Skype has apologised for a PR blunder after failing to notify users a month ago that it had patched the Windows version of its voice-over-IP (VoIP) client software against a critical bug.
Company spokesman Villu Arak called the blunder, which Skype called an "unintentional communication oversight".
"We strive to inform the public of vulnerabilities and malware that may affect Skype software," said Arak on the company's security blog. "While this particular vulnerability was fixed, there was an unintentional communication oversight and we failed to bring the case to the public's attention. All we can do now is to apologise."
Arak was reacting to an advisory published last Thursday by 3Com's TippingPoint division and its bounty-for-bugs Zero Day Initiative. The bug, said TippingPoint, was in a Skype uniform resource identifier (URI) protocol handler that could be exploited to hijack a Windows machine by duping its owner into steering to a malicious website.
TippingPoint reported the bug to Skype on November 2; Skype patched it on November 15, less than two weeks later, Arak said. "The issue was fixed in the public release of Skype 3.6 for Windows," he said. "All versions of Skype for Windows updated or installed as of November 15 include the patch."
In a separate alert, Symantec spelled out how users can tell if they're running a vulnerable version of Skype. "Customers can check ... by clicking Help, About Skype. If you are running a version earlier than 126.96.36.199, then you should upgrade," the advisory read.

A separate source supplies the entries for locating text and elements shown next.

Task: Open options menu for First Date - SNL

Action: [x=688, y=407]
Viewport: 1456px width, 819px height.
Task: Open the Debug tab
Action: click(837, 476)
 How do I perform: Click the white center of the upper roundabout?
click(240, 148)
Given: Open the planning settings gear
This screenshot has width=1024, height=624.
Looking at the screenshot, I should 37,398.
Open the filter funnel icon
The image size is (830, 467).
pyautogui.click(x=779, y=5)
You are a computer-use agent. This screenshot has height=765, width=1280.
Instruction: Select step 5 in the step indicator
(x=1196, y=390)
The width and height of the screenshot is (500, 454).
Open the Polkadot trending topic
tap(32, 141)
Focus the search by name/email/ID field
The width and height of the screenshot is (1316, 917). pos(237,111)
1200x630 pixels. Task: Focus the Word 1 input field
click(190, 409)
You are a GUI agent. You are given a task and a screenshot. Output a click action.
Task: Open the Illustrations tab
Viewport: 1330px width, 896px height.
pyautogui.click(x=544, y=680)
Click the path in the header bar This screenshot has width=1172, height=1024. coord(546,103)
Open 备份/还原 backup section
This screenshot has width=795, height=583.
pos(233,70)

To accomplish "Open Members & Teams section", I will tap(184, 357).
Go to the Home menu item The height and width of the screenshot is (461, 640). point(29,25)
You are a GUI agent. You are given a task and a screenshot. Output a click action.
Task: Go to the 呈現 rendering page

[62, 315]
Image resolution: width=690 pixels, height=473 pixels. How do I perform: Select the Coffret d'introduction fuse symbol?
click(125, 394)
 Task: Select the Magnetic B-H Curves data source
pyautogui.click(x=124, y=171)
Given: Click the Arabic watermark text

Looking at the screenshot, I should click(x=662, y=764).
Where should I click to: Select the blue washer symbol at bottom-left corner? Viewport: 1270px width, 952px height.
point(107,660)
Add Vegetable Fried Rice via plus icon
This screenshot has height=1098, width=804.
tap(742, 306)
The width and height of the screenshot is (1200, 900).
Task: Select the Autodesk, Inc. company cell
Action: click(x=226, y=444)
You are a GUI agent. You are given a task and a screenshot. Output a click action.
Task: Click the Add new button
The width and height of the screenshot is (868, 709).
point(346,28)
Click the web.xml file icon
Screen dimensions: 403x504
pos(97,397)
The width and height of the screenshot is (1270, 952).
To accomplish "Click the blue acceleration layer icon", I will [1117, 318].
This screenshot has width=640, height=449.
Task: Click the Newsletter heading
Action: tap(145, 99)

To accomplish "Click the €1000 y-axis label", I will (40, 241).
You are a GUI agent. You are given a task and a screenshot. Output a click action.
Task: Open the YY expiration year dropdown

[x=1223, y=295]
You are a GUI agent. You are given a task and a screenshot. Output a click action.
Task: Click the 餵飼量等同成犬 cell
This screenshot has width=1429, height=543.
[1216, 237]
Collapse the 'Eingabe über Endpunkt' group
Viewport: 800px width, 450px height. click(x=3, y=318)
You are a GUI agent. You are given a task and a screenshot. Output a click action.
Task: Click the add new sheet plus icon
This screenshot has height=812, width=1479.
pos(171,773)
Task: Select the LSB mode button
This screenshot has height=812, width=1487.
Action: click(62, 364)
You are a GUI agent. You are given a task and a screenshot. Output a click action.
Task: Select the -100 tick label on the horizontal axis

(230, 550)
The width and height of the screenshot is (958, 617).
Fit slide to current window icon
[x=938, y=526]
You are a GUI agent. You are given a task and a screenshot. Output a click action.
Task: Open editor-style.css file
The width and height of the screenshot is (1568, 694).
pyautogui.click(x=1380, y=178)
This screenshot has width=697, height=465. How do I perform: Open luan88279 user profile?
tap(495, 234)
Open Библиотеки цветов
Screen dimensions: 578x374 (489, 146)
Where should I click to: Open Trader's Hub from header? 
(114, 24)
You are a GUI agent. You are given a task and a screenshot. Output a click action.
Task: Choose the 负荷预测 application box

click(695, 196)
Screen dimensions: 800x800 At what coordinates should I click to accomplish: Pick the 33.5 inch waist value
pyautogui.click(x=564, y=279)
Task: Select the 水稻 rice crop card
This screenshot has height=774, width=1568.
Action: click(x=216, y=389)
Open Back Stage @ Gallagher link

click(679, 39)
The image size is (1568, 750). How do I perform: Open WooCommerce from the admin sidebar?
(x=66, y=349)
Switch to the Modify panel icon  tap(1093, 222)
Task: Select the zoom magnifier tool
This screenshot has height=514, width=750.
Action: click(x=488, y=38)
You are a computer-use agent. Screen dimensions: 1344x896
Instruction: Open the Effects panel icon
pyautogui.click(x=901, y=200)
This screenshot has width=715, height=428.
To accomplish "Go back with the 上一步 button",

The vulnerability wasn't the first URI protocol-handler bug that Skype has had to patch, nor is it the only application that has faced the issue this year. In May 2006, Skype fixed a command-line parsing flaw in the URI handler of the Windows client, for example.
And other developers, including Mozilla and Adobe, have patched their software against protocol-handler errors multiple times since July. Mozilla fixed a Firefox URI bug as recently as two weeks ago. After a contentious debate over responsibility, Microsoft also issued its own fix for Windows on November 13.
The current, patched version of Skype for Windows can be downloaded from the company's site.